How 37signals Destroyed SaaS Pricing Power

Published 13 May 2014 by C. G. Brown

This isn't a hit piece. I like 37signals a lot and admire their business. A lot of who we are, we learned by watching them.

However, one of the things that we (and our competitors) learned from them was wrong. And that's how to price a SaaS service.

I recently read a piece written by Jason Fried about how 37signals came up with their pricing. He said they priced on two factors:

  • What would they pay?
  • What numbers feel right?

 

The first one sounds fair at first. He cites the example of Campfire, where they were going to charge per chat but then realized that wouldn't fly; that's not how people think about chat. They eventually came up with a recurring fee for x number of chat rooms, which makes sense. That's reading the market, understanding your value, and pricing accordingly.

Campfire and Basecamp in particular, were products they understood well and used in their daily jobs. If you are building something for an industry that is more outside your direct daily experience, you may need to get input from people who know what the solution is worth, tangibly and intangibly, and find out what they would pay.

How much would I pay for a factory monitoring system? I don't know, a few thousand, maybe five figures? Sounds like a lot, right? What if I told you that it would save $3,000,000 a year? I have no idea of the pain felt and the value received, so I can't effectively tell you what I would pay. I'd need to defer to someone who knows the business directly.

As for his second point, "what numbers feel right" is a dangerous place to be if your market is not sufficiently large. For instance, in our industry, it's easy to approach the problem as "throw some open-source stuff up on a box and run it" instead of "how can we make software developers' jobs go faster and easier" and look at the problem as a variant of web hosting. However, managed development is a different and more focused market than web hosting, and also requires more complex solutions to truly meet developer needs.  

A tools-based approach instead of a solution-based approach doesn't take into account the needs and ways of thinking of your customer. In the best case, you'll leave money on the table by not providing a people-oriented solution. In the worst case, you won't be able to convince customers that your tools are better than doing it themselves. In either case, selling a bare-bones answer into a market that is demanding more leaves the seller without the resources to creatively meet the need, and robs the buyer of a complete solution to their problems.

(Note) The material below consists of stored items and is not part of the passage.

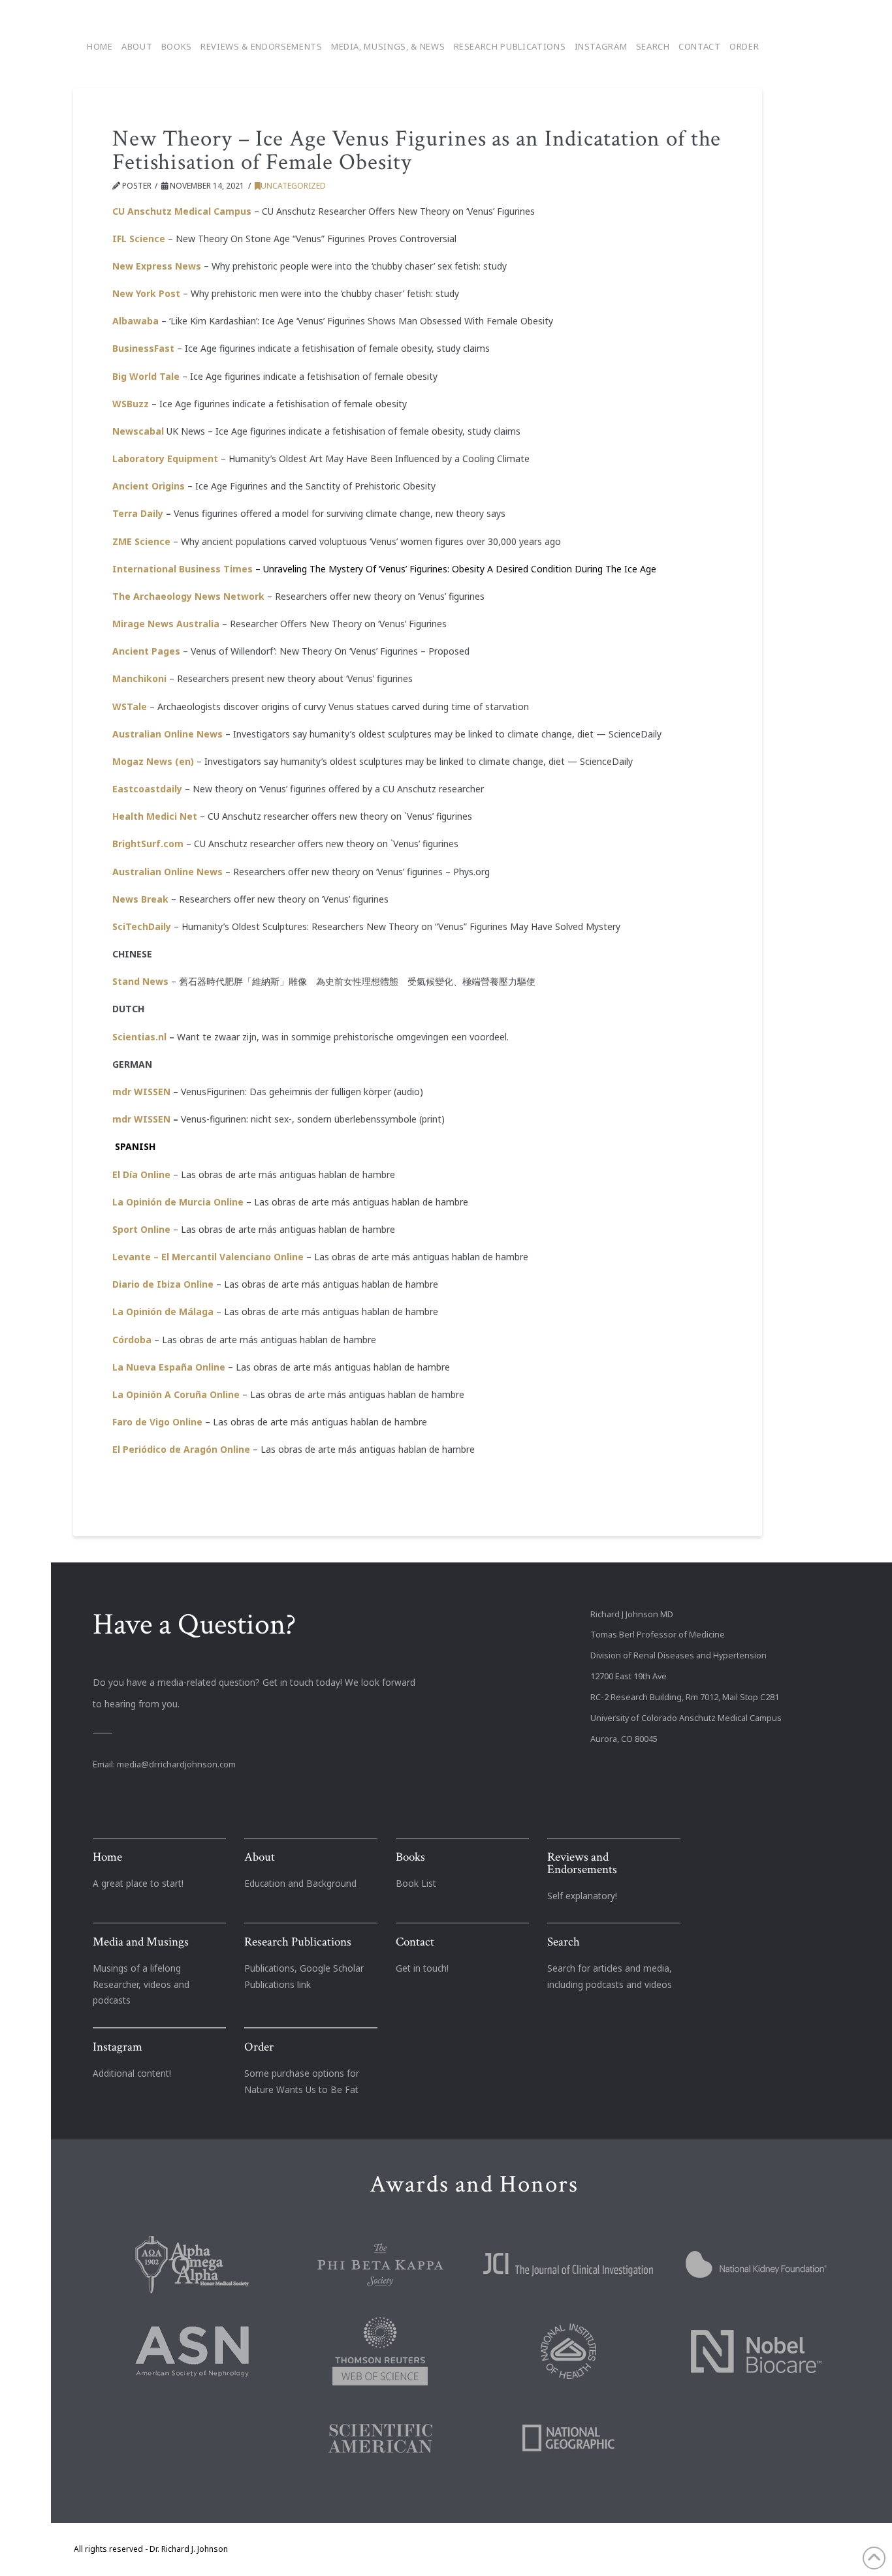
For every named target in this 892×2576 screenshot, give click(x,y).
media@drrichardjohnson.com (176, 1764)
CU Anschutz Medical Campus (181, 211)
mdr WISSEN (141, 1091)
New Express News (156, 266)
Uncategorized (293, 185)
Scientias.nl (139, 1037)
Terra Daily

(As an aside, if you are trying to decide to build instead of buy, we've developed a great worksheet that shows you the true cost of ownership of managed development infrastructure. You can download it by clicking the button below.)

Download The Worksheet

Fried and DHH guessed right about Basecamp, a simple platform to share information on projects without lots of methodology overhead, perfect for designers and customers who just want to get things done.  However, with Highrise, a business relevant to them but not squarely in their field of expertise, that same pricing potentially leaves a lot of money on the table. CRMs are used by sales people with a value directly traceable to revenue, and as such are priced per-seat. They could charge more and still deliver substantial value above their cost to customers, but by being tied to that pricing model, they lost an opportunity.

Many companies set pricing based on what feels right, rather than what supports a viable business that can deliver optimal value. Fried states in his comments that "you can change prices if you have to". Our experience has been that on the contrary, you can generally lower prices, but it's much more difficult to raise them. Your guess may not be exactly right the first time, but there's a limited range. Too low, and you can't grow, but too high, and you can't attract customers.

Companies with limited pricing power sounds like a great deal for customers, but in the long-term the ecosystem is harmed. Customers get a great price today, but the companies in a space where pricing power has been weakened substantially have a harder time gathering the resources to innovate, either through revenue or funding. The end result is a space that could be doing more for customers, but isn't.  

When you next evaluate software as a customer, don't just trust your feelings or look for the cheapest solution. Work the numbers, and see how much a SaaS solution can save you over running things in-house or building a solution from scratch. In most cases, the value should be obvious.

Once you've done that, the equation is simple. Either your purchase saves or earns meaningfully more than you spent on it or it doesn't.